Plans to create a European aerospace and defence giant are in tatters after German opposition scuppered the £28 billion deal.
The proposed merger of BAE Systems and EADS would have created a company with combined sales of £60 billion and more than 220,000 staff, with around 52,000 in the UK alone.
But after days of political wrangling, the two companies were forced to ditch the bid, giving rise to fears over job security at BAE, which operates from 50 UK locations.
BAE chief executive Ian King said the company was "obviously disappointed" but insisted it was "financially robust" and remained confident about its future.

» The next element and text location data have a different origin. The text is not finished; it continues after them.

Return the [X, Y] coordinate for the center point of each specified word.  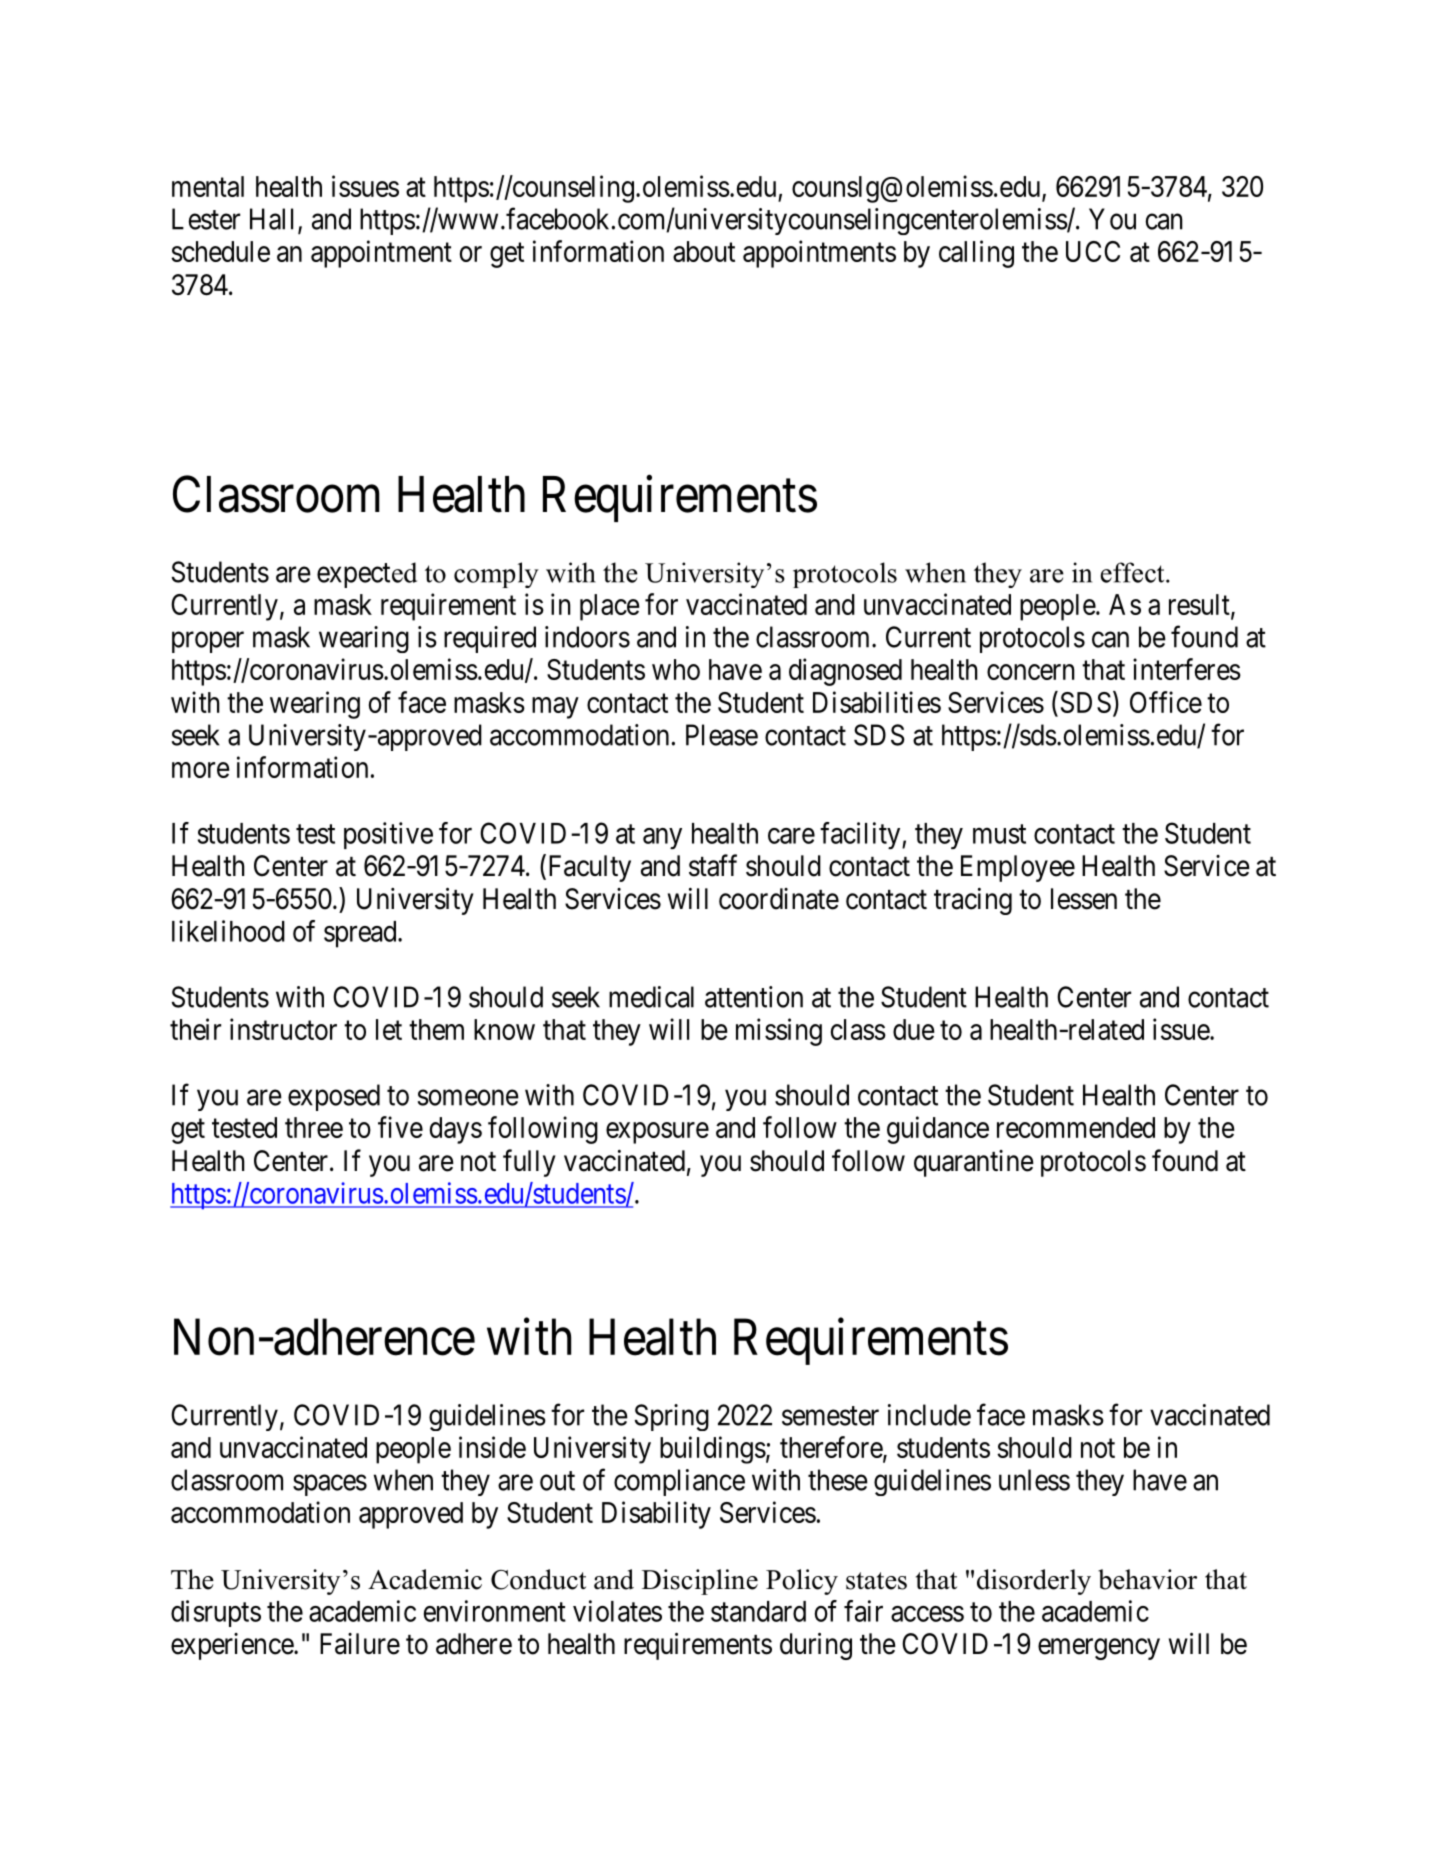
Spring [672, 1417]
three [314, 1127]
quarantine [974, 1163]
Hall [274, 220]
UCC [1093, 251]
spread [361, 934]
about [704, 251]
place [610, 607]
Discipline [700, 1582]
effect [1134, 572]
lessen [1084, 899]
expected [367, 575]
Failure [360, 1644]
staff [713, 865]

Unions, defence analysts and Labour politicians all raised concerns, saying that the merger would have created a stronger company and guaranteed jobs in the long term.
David Reeths, director of consulting at defence analyst IHS Jane's, said: "This will mean that job guarantees that would have been part of the deal will not be made.
"While the UK Government was seen to have supported the merger, the Government may face demands for more direct industry support to secure BAE's future."
The tie-up would have improved BAE's exposure to commercial markets - as EADS is an Airbus aircraft manufacturer - in a climate when public defence spending is declining.
BAE, which operates in UK locations from Glasgow to Portsmouth, reported a 14% fall in sales last year as military spending in the US and UK was cut.
The Unite union urged the UK Government to strengthen its "golden share" in BAE by taking an active stake in the company to safeguard British jobs and boost manufacturing. The union, which represents more than 30,000 skilled workers across the two companies, had been pressing for guarantees over jobs if the merger had gone ahead.